### Exercise directions
Below are some records; work out how many of their lines contain "gear" and give the number only.
___ Data under study ___
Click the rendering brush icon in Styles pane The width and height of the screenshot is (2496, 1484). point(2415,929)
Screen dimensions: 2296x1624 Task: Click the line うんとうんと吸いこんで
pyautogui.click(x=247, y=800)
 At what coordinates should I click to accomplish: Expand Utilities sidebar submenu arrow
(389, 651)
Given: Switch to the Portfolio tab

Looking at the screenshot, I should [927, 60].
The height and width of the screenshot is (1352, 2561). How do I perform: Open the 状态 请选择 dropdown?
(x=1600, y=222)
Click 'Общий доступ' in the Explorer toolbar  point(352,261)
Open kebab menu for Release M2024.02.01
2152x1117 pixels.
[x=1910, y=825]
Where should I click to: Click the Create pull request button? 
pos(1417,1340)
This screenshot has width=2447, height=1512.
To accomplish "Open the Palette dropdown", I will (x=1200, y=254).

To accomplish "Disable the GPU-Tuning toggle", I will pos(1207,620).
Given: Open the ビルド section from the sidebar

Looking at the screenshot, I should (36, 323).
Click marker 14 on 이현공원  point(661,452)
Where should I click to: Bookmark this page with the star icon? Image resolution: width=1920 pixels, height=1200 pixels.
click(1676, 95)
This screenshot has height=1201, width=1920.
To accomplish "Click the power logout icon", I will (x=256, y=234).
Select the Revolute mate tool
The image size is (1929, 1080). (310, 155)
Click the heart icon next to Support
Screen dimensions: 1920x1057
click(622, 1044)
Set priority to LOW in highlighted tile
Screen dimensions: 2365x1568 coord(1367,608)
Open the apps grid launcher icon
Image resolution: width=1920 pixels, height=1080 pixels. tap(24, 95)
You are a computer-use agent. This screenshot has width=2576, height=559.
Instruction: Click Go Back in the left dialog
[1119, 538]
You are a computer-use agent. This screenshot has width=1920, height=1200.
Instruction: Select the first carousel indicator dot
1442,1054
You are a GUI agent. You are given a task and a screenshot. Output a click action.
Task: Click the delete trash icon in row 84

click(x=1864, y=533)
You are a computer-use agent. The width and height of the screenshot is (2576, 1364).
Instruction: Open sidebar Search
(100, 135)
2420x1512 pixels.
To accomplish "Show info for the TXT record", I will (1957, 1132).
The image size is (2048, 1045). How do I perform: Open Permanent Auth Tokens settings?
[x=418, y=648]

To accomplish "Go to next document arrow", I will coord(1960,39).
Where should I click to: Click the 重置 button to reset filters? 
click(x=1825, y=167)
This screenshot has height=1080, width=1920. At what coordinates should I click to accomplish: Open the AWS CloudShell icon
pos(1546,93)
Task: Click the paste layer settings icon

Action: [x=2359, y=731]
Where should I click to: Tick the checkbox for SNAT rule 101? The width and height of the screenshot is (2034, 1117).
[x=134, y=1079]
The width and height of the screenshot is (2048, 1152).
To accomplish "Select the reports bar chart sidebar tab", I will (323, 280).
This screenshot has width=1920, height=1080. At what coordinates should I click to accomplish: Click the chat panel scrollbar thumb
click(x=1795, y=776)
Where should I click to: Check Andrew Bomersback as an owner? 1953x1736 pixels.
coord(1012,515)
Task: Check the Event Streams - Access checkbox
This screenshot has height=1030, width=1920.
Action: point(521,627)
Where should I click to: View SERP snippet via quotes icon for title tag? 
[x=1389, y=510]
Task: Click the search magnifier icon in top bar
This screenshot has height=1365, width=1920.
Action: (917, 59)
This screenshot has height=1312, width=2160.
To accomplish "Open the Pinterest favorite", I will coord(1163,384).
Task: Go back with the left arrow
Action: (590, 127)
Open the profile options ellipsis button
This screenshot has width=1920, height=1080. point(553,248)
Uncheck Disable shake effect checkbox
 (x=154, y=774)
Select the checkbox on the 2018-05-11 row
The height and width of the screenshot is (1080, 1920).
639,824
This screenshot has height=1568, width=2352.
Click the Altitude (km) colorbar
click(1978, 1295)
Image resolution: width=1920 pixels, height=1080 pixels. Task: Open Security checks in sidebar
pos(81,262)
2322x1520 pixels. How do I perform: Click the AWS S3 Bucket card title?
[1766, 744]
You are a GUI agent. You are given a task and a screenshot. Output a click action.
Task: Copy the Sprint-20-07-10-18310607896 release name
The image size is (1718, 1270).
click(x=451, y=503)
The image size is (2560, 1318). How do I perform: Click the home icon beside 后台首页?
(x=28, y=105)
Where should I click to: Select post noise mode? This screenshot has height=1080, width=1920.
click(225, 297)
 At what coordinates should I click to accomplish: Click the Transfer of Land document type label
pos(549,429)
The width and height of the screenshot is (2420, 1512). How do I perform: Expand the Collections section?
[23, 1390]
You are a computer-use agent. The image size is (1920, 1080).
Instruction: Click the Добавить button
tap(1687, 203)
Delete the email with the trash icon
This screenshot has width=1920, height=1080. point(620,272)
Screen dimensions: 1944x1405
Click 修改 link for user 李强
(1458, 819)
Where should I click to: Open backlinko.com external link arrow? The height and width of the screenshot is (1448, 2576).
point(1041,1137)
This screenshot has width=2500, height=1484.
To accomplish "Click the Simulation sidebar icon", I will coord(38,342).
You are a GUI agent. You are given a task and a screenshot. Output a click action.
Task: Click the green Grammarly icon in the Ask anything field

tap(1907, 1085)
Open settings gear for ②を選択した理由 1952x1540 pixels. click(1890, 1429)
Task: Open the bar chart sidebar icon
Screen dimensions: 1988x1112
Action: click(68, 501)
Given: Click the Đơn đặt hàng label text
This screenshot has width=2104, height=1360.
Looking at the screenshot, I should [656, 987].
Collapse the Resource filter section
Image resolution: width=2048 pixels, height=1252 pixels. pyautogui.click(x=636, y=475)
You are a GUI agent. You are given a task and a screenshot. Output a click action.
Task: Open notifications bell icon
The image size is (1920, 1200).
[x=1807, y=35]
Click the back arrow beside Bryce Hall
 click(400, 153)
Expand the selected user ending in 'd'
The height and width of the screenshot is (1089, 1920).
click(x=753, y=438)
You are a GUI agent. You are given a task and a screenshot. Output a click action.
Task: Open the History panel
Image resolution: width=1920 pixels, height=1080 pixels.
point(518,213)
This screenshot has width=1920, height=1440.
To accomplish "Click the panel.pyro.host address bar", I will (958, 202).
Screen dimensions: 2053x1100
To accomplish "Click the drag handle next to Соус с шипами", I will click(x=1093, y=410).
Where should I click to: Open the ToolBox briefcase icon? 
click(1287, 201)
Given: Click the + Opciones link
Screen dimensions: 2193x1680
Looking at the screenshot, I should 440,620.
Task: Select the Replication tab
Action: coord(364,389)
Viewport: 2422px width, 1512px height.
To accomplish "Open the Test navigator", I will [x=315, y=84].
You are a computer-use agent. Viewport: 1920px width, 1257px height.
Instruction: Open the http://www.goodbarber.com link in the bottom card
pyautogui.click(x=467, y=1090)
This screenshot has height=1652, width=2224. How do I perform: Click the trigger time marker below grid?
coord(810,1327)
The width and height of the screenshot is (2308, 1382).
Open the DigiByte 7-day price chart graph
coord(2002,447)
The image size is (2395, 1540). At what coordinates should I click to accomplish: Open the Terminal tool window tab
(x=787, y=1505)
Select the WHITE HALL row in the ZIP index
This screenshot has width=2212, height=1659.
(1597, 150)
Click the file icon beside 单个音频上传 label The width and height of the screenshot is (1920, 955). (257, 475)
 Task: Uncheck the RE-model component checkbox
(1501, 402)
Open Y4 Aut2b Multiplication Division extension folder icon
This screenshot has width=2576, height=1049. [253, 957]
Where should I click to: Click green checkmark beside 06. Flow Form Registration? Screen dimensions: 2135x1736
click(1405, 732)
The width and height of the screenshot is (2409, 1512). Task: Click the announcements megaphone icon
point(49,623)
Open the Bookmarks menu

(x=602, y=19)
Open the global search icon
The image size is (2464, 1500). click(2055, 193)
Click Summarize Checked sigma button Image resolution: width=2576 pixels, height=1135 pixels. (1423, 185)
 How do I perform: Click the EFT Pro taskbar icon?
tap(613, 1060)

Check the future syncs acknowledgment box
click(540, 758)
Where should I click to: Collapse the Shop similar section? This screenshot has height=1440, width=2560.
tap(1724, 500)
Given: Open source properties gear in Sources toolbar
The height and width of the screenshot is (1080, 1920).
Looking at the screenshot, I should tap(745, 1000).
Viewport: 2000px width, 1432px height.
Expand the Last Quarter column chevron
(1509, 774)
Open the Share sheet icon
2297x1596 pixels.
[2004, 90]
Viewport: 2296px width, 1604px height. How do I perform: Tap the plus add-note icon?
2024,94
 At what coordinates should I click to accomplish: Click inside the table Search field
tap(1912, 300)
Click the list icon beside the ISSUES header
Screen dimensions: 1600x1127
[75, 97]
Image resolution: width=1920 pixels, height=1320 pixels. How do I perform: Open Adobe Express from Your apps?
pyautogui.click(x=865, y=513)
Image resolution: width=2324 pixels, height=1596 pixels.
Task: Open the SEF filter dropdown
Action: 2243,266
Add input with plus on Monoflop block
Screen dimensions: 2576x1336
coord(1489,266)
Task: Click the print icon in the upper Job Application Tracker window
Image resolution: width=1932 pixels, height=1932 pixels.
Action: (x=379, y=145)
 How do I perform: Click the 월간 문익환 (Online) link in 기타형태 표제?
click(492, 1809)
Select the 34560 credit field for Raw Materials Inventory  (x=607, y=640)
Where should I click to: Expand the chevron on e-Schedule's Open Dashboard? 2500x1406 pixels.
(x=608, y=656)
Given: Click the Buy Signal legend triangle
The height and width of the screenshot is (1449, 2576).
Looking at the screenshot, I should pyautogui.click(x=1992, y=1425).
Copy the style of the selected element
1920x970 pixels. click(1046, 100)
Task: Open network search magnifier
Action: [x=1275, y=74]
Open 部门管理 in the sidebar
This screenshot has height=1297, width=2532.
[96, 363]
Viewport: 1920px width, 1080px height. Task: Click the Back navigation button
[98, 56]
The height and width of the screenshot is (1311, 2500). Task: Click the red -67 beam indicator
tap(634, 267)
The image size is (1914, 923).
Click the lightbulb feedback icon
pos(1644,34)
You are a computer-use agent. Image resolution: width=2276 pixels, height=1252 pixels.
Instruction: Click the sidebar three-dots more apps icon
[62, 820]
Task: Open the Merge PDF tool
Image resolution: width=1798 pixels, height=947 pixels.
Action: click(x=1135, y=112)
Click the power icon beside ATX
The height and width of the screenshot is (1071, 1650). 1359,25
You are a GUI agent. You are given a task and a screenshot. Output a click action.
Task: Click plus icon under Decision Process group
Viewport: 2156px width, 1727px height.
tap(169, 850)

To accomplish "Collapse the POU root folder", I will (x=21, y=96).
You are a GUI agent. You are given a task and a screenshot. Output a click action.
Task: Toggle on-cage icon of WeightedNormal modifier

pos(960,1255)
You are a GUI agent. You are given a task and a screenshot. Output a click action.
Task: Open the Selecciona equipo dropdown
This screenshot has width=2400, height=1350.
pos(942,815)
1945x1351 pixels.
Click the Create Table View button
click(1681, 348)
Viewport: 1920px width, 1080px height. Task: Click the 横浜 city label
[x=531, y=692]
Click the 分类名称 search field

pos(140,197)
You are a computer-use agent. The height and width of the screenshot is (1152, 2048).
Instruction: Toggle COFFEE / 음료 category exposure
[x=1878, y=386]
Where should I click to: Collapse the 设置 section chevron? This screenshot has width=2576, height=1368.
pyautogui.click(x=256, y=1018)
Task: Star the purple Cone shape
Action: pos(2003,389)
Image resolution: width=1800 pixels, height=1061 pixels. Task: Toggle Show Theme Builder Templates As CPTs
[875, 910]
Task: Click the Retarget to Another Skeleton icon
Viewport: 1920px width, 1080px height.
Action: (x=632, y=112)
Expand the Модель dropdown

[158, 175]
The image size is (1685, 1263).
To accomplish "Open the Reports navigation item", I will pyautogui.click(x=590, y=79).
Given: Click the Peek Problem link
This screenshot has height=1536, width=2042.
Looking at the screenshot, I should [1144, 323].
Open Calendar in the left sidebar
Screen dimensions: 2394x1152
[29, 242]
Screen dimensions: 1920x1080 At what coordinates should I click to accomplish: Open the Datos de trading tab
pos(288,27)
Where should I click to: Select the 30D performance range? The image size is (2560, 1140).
___
### Output below
2